Methods Among 520 screened patients, 222 who underwent 2- to 3-level posterior lumbar interbody fusion met the inclusion criteria. HU values were measured on CT scans preoperatively, at 1-year postoperative, and at final follow-up. The percentage change in HU (HU [final–pre]%) was calculated for each vertebral level.

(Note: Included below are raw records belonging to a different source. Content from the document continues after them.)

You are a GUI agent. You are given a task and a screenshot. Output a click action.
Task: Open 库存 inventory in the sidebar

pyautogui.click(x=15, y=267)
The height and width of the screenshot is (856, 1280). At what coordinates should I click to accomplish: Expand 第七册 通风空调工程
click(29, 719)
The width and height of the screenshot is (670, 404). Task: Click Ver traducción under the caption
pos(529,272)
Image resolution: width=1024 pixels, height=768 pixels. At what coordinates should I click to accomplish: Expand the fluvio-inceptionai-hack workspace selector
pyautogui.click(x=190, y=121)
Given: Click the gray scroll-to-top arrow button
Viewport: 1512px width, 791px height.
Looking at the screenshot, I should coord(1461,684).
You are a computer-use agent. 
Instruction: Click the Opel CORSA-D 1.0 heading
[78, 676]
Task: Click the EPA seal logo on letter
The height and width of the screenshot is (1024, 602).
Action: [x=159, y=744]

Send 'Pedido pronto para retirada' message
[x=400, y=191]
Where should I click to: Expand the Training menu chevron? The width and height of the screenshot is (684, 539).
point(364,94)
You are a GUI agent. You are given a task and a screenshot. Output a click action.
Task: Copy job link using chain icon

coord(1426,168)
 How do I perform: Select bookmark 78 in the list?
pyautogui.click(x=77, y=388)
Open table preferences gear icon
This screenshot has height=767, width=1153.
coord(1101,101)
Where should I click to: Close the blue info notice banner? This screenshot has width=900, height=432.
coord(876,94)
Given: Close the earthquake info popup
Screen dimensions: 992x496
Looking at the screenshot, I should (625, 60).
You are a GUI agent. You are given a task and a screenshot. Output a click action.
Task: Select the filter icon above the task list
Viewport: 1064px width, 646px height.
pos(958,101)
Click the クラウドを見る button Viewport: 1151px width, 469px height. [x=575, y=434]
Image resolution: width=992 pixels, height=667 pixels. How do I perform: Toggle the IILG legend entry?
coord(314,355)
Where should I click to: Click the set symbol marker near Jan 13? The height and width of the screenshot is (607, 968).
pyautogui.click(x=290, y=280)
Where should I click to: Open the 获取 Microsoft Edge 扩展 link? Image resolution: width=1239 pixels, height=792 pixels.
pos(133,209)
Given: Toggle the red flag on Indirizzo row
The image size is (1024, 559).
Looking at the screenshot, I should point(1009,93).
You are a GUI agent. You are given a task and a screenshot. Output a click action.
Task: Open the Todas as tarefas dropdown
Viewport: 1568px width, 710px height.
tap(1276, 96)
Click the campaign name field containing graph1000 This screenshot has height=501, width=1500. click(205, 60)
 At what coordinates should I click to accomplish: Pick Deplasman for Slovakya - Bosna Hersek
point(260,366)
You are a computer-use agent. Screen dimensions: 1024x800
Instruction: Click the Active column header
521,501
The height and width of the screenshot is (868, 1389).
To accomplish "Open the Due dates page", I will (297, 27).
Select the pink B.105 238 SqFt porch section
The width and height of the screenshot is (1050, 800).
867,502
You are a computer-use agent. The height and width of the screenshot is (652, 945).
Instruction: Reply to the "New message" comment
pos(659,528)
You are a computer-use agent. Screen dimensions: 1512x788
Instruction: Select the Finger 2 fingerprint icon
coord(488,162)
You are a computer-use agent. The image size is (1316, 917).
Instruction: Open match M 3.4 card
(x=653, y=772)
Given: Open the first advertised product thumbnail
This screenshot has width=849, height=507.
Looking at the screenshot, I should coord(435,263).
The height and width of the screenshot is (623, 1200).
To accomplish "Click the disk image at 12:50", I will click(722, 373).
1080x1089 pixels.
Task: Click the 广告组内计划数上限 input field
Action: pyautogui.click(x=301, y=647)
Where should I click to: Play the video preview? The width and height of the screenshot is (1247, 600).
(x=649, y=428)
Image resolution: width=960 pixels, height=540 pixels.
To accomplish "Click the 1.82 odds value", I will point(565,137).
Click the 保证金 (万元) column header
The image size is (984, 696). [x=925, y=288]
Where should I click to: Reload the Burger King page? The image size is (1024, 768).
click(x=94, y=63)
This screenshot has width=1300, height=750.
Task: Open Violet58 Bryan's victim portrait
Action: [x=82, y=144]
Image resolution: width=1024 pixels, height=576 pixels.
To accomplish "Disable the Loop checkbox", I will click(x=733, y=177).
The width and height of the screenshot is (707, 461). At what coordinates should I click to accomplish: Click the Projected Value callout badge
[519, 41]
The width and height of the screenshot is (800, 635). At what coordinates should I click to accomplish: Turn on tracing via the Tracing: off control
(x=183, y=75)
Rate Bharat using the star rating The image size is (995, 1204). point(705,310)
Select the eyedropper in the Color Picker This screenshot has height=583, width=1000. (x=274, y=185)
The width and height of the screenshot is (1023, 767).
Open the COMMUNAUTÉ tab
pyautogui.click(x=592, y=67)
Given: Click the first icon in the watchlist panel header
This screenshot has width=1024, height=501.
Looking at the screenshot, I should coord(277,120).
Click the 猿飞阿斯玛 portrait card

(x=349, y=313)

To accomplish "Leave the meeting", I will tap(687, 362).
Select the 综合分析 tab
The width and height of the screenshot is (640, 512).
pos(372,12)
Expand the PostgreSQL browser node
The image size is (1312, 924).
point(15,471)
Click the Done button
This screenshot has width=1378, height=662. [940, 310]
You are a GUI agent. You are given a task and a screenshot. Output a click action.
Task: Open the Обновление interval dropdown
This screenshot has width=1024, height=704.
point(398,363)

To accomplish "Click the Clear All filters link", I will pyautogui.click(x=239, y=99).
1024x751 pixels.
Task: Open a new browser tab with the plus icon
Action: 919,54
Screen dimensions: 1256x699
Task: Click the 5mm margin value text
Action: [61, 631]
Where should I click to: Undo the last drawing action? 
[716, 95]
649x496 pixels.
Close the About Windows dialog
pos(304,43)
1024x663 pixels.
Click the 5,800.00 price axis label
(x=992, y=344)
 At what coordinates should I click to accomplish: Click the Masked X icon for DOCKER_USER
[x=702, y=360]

Results At the final follow-up, the FC demonstrated a significant decline in HU compared to preoperative values (median [10th–90th percentile], 132.0 [86.5–220.4]; 95% confidence interval [CI], 116.0–142.5 vs. 124.5 [71.0– 210.0]; 109.8–135.1; HU (final–pre)%: -11.0 [-62.0 to 48.5]; -19.9 to -6.1; p<0.001). In contrast, HU increased significantly at the uppermost instrumented vertebra (HU (final–pre)%: median [10th–90th percentile], 28.3 [-19.9 to 102.9]; 95% CI, 21.1–36.4; p<0.001), likely reflecting increased mechanical demands. Subgroup analysis revealed a more pronounced decline in HU in patients with longer follow-up durations, particularly in the FC group (p=0.003).
Conclusion CT-derived HU revealed progressive trabecular bone loss within FC over time after lumbar fusion. In patients with longer postoperative intervals, clinicians should remain aware of the potential weakening of the FC, which has important implications when considering implant removal or planning revision surgery.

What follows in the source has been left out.